**What the task requires:** Quote the lines from the line holding "[Instagram] (1195, 70)" to the very end of the listing, exactly, and no others.

**Data in this exercise:**
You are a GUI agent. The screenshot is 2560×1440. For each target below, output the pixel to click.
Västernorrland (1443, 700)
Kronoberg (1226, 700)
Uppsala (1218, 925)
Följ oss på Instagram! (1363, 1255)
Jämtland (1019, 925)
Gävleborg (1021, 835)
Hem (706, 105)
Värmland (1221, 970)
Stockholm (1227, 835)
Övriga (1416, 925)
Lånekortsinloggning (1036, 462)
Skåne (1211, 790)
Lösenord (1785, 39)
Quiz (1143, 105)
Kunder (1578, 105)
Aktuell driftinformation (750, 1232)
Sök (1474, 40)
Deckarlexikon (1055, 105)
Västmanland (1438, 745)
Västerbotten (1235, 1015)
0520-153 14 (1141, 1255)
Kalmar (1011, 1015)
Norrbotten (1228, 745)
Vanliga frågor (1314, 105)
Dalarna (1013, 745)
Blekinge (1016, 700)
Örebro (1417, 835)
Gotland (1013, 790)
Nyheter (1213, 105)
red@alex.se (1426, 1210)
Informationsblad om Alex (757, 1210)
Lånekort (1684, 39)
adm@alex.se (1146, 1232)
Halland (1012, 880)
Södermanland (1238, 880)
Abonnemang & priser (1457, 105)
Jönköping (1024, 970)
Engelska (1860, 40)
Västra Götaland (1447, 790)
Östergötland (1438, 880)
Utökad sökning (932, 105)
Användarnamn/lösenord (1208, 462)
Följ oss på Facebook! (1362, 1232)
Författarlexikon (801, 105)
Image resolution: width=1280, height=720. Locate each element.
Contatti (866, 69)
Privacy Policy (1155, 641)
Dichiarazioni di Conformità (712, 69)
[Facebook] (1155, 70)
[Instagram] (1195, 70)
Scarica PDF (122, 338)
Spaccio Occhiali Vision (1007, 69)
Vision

**Exercise output:**
[Instagram] (1195, 70)
Scarica PDF (122, 338)
Spaccio Occhiali Vision (1007, 69)
Vision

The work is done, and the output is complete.